By  on January 22, 2010

WASHINGTON — Designers Yeohlee Teng, Nanette Lepore and Stan Herman arrived here Wednesday night to raise political awareness about efforts to preserve New York’s Garment District.

The group met with Sen. Kirsten Gillibrand (D., N.Y.) and staffers from the offices of several congressmen, including Rep. Tim Ryan, (D., Ohio) of the Congressional Manufacturing Caucus. Along with Ryan, Rep. Jerrold Nadler (D., N.Y.), who represents Garment District neighborhoods, attended a panel where the trio spoke about the importance of the district to the city, the future of U.S. manufacturing and designers.

“We need for everyone in our government to support the idea that you can make a decent profit [manufacturing in the U.S.],” said Lepore. “I don’t make the same profit I could if I manufactured in China, but I’m proud of what I do and that I manufacture in the U.S.”

They also screened the HBO documentary “Schmatta: From Rags to Riches to Rags,” which focuses on Manhattan’s apparel industry and includes a segment about the push to launch the “Save the Garment Center” campaign last year. The campaign is lobbying to protect the area from proposals to change zoning laws that were established to protect manufacturers in order to allow commercial and real estate development in the area. Landlords have sought to change the zoning to more lucrative office space.

The moment is right to focus attention on the plight of the Garment District, the designers said.

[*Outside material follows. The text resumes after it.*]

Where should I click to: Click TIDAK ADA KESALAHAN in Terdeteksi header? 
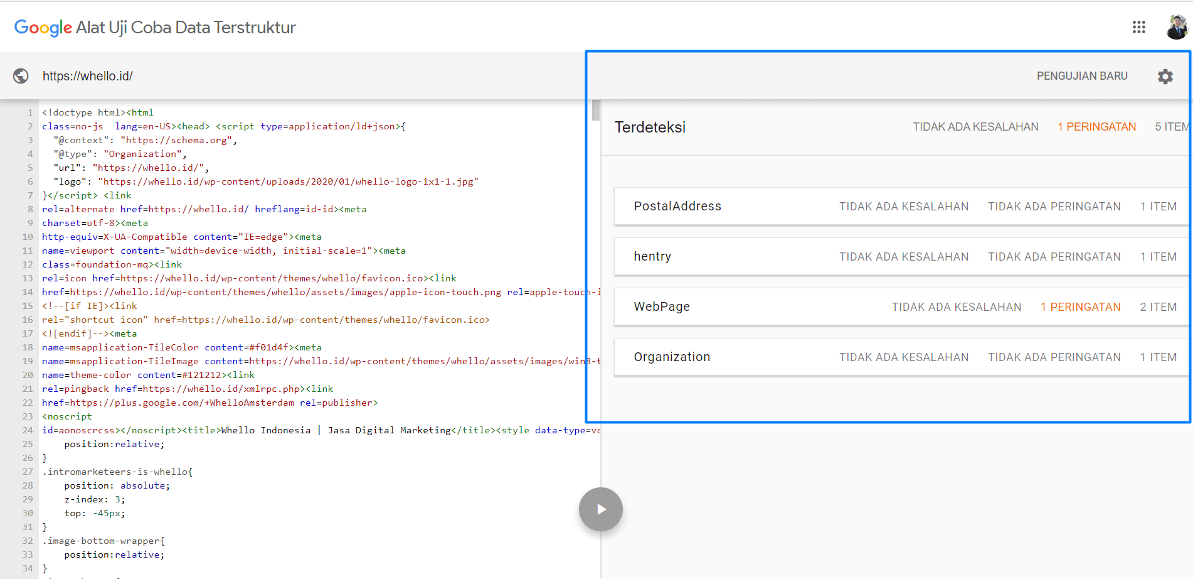pyautogui.click(x=975, y=127)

“We have a very sexy industry now,” Herman said.

The buzz around the fashion shows in New York and volume of fashion people coming through the city is greater than ever, he said, but “what do you do with that excitement when you’re losing the other side of the see-saw, which is the manufacturing piece?”

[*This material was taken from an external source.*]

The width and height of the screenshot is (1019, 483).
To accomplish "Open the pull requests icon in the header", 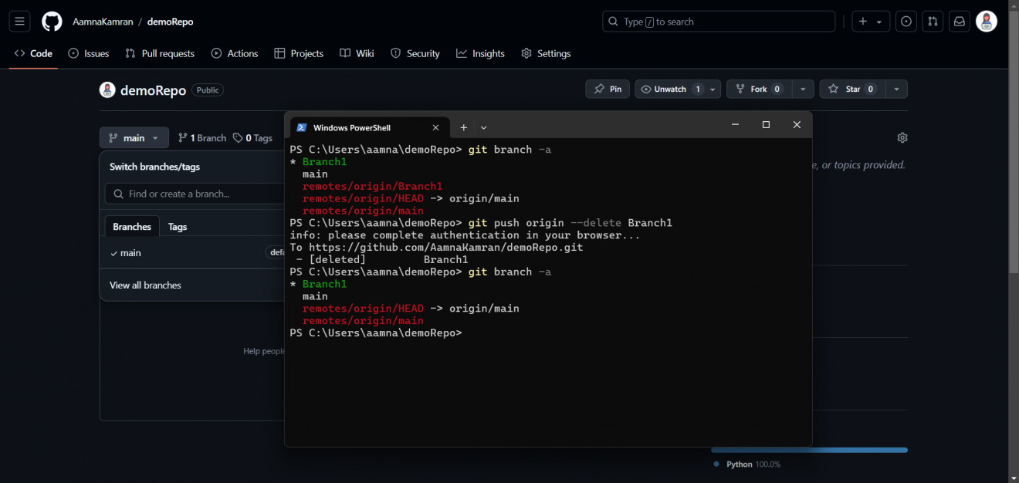I will click(933, 21).
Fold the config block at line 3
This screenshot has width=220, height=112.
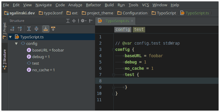[x=113, y=50]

The movement to fight zoning changes in New York has included rallies this fall, but the organizers are working to bring more political pressure to bear on the issue.

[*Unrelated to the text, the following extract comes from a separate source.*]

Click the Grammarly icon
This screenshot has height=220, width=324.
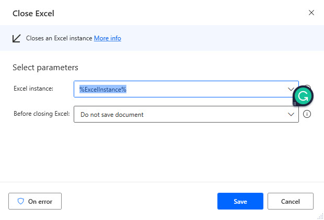click(303, 96)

“The important thing is to explain to the politicians that the height, the pinnacle [of the industry] is supported by a base, and the base is the workers, the manufacturers, the contractors and the people who sew,” Teng said. “I feel we’re very fortunate to have Mrs. Obama know the names of every new designer that she wears. I think it would be wonderful if she could articulate where the clothes by these designers are made.”